ACTIVITY — An exact copy of the listing below is required.

[Start of Attachment]

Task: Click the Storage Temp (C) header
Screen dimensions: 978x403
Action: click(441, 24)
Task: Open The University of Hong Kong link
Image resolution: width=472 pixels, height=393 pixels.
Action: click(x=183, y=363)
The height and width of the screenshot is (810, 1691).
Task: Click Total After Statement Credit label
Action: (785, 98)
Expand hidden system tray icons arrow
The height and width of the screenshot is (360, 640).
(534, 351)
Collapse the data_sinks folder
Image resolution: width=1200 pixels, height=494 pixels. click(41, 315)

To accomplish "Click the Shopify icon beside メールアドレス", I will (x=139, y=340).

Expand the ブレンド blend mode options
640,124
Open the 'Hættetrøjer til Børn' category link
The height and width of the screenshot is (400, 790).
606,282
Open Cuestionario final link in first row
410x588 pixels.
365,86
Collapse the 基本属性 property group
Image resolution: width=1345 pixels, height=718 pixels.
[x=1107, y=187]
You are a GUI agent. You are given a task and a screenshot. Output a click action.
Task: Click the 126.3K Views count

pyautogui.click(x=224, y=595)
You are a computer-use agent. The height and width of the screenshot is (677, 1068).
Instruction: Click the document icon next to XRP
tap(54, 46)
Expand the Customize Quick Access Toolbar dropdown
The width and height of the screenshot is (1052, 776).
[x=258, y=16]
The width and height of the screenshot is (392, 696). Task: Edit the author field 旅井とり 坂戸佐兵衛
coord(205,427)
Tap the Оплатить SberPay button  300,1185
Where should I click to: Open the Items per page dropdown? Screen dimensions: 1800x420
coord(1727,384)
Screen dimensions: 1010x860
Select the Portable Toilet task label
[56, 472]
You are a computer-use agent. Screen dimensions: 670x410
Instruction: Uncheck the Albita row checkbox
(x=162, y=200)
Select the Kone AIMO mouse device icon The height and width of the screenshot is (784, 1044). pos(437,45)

[End of Attachment]

EXERCISE ANSWER —
Task: Click the Storage Temp (C) header
Screen dimensions: 978x403
Action: click(441, 24)
Task: Open The University of Hong Kong link
Image resolution: width=472 pixels, height=393 pixels.
Action: click(x=183, y=363)
The height and width of the screenshot is (810, 1691).
Task: Click Total After Statement Credit label
Action: (785, 98)
Expand hidden system tray icons arrow
The height and width of the screenshot is (360, 640).
(534, 351)
Collapse the data_sinks folder
Image resolution: width=1200 pixels, height=494 pixels. click(41, 315)

To accomplish "Click the Shopify icon beside メールアドレス", I will (x=139, y=340).

Expand the ブレンド blend mode options
640,124
Open the 'Hættetrøjer til Børn' category link
The height and width of the screenshot is (400, 790).
606,282
Open Cuestionario final link in first row
410x588 pixels.
365,86
Collapse the 基本属性 property group
Image resolution: width=1345 pixels, height=718 pixels.
[x=1107, y=187]
You are a GUI agent. You are given a task and a screenshot. Output a click action.
Task: Click the 126.3K Views count

pyautogui.click(x=224, y=595)
You are a computer-use agent. The height and width of the screenshot is (677, 1068).
Instruction: Click the document icon next to XRP
tap(54, 46)
Expand the Customize Quick Access Toolbar dropdown
The width and height of the screenshot is (1052, 776).
[x=258, y=16]
The width and height of the screenshot is (392, 696). Task: Edit the author field 旅井とり 坂戸佐兵衛
coord(205,427)
Tap the Оплатить SberPay button  300,1185
Where should I click to: Open the Items per page dropdown? Screen dimensions: 1800x420
coord(1727,384)
Screen dimensions: 1010x860
Select the Portable Toilet task label
[56, 472]
You are a computer-use agent. Screen dimensions: 670x410
Instruction: Uncheck the Albita row checkbox
(x=162, y=200)
Select the Kone AIMO mouse device icon The height and width of the screenshot is (784, 1044). pos(437,45)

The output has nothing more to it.